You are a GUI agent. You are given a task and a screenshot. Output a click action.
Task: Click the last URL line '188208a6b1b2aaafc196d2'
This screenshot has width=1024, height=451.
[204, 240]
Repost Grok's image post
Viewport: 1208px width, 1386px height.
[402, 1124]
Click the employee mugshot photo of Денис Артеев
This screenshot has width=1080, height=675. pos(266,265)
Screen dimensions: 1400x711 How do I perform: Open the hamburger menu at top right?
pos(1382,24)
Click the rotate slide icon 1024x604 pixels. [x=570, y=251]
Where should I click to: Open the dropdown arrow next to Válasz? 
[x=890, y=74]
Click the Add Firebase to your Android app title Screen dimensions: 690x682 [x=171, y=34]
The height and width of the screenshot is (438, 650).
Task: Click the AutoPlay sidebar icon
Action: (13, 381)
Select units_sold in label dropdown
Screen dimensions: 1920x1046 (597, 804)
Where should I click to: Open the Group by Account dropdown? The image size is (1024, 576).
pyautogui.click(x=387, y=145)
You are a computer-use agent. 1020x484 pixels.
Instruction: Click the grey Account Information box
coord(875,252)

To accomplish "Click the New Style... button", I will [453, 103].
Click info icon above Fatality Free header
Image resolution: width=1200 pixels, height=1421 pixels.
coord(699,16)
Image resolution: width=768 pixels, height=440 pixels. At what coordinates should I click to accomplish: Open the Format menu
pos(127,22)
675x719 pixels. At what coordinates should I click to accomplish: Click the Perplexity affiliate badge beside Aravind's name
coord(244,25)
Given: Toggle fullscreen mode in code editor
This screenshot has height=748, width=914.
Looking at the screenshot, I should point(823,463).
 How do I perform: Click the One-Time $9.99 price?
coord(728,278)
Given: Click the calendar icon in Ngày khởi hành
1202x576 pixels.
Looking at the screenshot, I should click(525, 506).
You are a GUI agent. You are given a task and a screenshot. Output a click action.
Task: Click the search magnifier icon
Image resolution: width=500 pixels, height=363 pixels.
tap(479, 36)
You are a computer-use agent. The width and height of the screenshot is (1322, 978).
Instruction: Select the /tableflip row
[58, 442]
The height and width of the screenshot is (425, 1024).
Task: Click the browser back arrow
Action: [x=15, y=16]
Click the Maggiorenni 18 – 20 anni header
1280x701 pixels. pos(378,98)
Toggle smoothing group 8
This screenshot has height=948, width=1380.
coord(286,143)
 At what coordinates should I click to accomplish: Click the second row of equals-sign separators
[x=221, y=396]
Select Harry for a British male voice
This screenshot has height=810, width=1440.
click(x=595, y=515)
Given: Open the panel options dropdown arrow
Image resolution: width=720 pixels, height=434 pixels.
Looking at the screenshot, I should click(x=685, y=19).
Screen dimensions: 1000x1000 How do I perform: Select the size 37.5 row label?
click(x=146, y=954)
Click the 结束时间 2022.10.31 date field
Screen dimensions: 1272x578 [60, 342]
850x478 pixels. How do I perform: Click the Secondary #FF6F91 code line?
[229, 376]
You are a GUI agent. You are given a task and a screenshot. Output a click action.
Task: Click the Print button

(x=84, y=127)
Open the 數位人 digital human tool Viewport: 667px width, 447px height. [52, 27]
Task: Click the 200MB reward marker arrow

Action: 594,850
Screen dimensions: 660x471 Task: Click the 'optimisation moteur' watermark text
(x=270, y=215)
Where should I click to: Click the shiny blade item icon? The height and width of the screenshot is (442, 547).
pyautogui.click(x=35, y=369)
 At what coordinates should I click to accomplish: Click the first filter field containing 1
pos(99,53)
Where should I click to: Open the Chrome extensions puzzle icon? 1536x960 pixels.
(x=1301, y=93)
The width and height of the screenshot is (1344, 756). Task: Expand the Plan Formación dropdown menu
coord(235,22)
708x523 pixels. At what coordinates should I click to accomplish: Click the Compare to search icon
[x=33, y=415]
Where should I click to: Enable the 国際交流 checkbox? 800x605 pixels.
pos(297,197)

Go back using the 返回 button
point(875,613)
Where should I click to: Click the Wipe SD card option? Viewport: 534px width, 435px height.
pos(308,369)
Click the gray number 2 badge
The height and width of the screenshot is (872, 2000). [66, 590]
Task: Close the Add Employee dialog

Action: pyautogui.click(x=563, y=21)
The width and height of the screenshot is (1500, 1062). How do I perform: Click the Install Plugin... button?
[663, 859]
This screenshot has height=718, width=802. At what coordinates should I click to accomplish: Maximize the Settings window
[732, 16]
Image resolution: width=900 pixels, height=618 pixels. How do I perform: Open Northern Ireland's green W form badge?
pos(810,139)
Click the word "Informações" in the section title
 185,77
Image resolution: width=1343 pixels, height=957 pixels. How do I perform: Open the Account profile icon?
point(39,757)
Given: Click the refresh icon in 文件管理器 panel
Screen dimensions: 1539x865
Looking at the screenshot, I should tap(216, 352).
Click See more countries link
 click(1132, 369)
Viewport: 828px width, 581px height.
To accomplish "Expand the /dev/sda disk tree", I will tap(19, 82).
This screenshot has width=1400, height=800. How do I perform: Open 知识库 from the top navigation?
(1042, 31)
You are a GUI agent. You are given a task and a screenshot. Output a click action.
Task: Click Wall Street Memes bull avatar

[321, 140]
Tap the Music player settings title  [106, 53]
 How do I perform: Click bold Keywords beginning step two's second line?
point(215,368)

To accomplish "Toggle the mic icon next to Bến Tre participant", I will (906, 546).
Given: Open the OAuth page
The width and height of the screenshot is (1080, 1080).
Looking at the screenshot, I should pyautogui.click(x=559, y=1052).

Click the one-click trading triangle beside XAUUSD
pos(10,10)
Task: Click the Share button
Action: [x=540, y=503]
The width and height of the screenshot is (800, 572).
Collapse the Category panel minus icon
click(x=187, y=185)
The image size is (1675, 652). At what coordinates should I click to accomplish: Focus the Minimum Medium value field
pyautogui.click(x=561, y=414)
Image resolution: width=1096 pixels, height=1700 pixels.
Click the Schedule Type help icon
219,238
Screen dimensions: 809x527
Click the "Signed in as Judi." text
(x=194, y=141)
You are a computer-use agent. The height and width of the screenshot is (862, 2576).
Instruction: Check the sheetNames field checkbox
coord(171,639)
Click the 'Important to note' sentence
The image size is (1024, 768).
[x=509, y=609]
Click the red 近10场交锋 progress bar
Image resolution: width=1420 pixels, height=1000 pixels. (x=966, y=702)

▸ **TO DO**
Filter the entries down to the lines holding the string "will". Copy each of those lines.

▸ **TASK RESPONSE**
To accomplish "Click the New Style... button", I will [453, 103].
To accomplish "Expand the /dev/sda disk tree", I will tap(19, 82).
To accomplish "Toggle the mic icon next to Bến Tre participant", I will (906, 546).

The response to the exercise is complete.